Tuesday 9 April 2013

Professor Isobel Murray

Finishing my MA in Edinburgh, I had a great desire to go on, not to stop. I spoke to a wise tutor who suggested I try Oscar Wilde as a subject. Unaware that no male student at that time (1960) could afford to do research on Wilde, I went on, and loved it. Long after I went to Aberdeen (a lucky break!), I worked on editing Wilde, until I had produced Oxford World’s Classics volumes of most of his work. Making good texts available at reasonable prices has been a central aim. What now?

Increasingly I felt that our students weren’t getting enough choice of modern Scottish authors, and I began to teach in this area. My husband Bob Tait and I produced Ten Modern Scottish Novels, and it helped a bit. As a side interest, we started a series of in depth interviews with Scottish writers, which eventually went on to become four volumes of Scottish Writers Talking. In some ways, this was a daft undertaking, because reading whole oeuvres, transcribing the crowded tapes and editing was incredibly work-intensive, let alone that I would finish by working further with about half of my interviewees, and counting a lot of new friends. But that was a privilege worth working for.
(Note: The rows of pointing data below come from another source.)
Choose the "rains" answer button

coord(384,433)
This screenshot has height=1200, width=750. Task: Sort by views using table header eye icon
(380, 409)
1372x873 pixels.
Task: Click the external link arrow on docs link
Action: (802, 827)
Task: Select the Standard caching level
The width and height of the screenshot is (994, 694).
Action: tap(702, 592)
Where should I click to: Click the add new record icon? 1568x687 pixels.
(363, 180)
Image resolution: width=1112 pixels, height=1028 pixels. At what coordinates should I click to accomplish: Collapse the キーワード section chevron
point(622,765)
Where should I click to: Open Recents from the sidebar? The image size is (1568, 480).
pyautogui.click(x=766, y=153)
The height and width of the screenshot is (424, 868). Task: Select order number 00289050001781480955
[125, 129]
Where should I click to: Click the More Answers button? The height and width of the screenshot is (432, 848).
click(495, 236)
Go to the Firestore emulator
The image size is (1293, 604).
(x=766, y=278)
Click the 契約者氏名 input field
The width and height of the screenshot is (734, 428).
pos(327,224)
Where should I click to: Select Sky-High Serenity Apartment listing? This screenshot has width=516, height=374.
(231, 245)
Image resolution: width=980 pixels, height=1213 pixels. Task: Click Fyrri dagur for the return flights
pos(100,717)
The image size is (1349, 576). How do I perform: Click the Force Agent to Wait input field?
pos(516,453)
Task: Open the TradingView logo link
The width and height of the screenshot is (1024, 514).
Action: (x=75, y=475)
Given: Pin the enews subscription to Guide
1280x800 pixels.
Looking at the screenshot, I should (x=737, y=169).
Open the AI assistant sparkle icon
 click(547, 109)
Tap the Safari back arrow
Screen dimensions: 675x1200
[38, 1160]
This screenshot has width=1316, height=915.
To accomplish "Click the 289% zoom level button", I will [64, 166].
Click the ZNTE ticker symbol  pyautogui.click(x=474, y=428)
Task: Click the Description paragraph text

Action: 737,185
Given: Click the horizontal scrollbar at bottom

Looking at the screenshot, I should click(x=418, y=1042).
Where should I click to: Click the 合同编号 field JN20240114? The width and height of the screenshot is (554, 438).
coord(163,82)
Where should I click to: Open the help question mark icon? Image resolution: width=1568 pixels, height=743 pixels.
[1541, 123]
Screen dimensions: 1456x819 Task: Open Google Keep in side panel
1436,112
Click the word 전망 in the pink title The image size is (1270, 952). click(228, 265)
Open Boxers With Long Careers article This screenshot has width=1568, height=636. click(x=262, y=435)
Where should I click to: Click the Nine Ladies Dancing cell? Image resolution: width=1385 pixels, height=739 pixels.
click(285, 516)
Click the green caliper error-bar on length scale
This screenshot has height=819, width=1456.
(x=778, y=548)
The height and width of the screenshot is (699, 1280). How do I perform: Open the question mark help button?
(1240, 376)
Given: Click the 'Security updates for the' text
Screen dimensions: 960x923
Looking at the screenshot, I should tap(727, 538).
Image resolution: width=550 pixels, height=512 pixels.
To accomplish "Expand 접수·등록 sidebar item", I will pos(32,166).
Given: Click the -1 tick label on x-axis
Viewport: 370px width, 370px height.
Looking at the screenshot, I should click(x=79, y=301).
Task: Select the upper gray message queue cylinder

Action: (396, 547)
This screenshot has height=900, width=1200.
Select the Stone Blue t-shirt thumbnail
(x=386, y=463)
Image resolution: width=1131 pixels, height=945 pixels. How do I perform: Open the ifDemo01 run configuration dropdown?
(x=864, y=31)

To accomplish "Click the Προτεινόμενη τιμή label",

We interviewed Jessie Kesson, for example- a wonderful experience! And became good friends, correspondents, answering the telephone to hear, ’Bob, ma mannie! I’m in Aiberdeen. Can ye’s come for a drink?’ Besides the drinks there followed articles and correspondence, and when, sadly, she died, her daughter asked me to write a biography, and passed on three bulging black bin bags crammed with paper, which Jessie had referred to as ‘my office’. The biography eventually got written, and it was made the National Library’s ‘Research Book of the Year’ in 2000. I reckoned that might owe much to the great quotations from Jessie that were packed in, as well as to her immensely moving and dramatic story. Recently, the second edition was published by Kennedy and Boyd, and thanks to Richard Bennett this time with the correct identification of her lost father, a secret which Jessie had not known.

Interviewing Naomi Mitchison meant a visit to beautiful Carradale, in Kintyre, in 1984, and trying in vain to read about seventy books first! By this time, Bob was helping with sound but had too much else to do to try to read all the books. I was most apologetic, having read only 36, but Naomi hadn’t met anyone so well read (!) for ages, and we had a wonderful weekend. After lunch on Sunday she led Bob off to ‘fell some trees’, but luckily they were only saplings – he is no forester! Then he and Naomi kept straying off the subject to talk current and world politics, while I tried in vain to keep them in order.

After that I asked if I could do an anthology of her short stories, as students were never given the time to read any of the two long novels that were in print. That was Beyond This Limit: Selected Shorter Fiction of Naomi Mitchison. These stories ranged from a story about one of the animal painters in ancient cave paintings, to the memoir of a woman who had been caring for her granddaughter when the ‘small’ atom bomb fell on her Highland village. We went on, writing, working together, looking for publishers. Richard Drew asked me to help her with a collection of older stories and poems, A Girl Must Live. I last saw her when Jenni Calder’s fine biography was launched, and I spoke about Lobsters on the Agenda, which I’d just done an Introduction for.

Then I was put in touch with Stuart Johnston the publisher, and we started the ‘Naomi Mitchison Library’. I am editor of the series, ably assisted by Dr Moira Burgess. I have contributed Introductions to a good number of volumes (See the Kennedy and Boyd website). This has made for a near fulltime task in my retirement: Mitchison’s range and interests are daunting, and her histories well researched. She constructs wonderfully credible settings, and investigates what it means to be human in all of them. She attacks forces which she considers hostile to humanity, and advocates loyalty, trust and good will to others. I have followed her through Athens and Sparta, and a life of Byzantine Anna Comnena, and a novel life of Cleopatra. I visited Botswana and eighteenth-century Gleneagles, explored other planets with a spacewoman and witnessed a civilisation all but destroyed by nuclear war trying to recover over centuries. Work on each of these has been an education in itself. We are by no means finished, but we are ready for the Mitchison renaissance!

This May it was 75 years since the Mitchisons first came to Carradale, and Carradale is celebrating with a ‘Noufest’. It welcomed a number of the family, and had concerts and ceilidhs, with new settings of some of her poems, and one literary session with her four most dedicated followers, Drs Moira Burgess and Donald Smith, biographer Jenni Calder and me. We did a ‘rehearsal’ at the National Library on May 2nd, and the whole community celebrated from May 10th to 12th in Carradale Village Hall, largely gifted to them by Dick and Naomi Mitchison.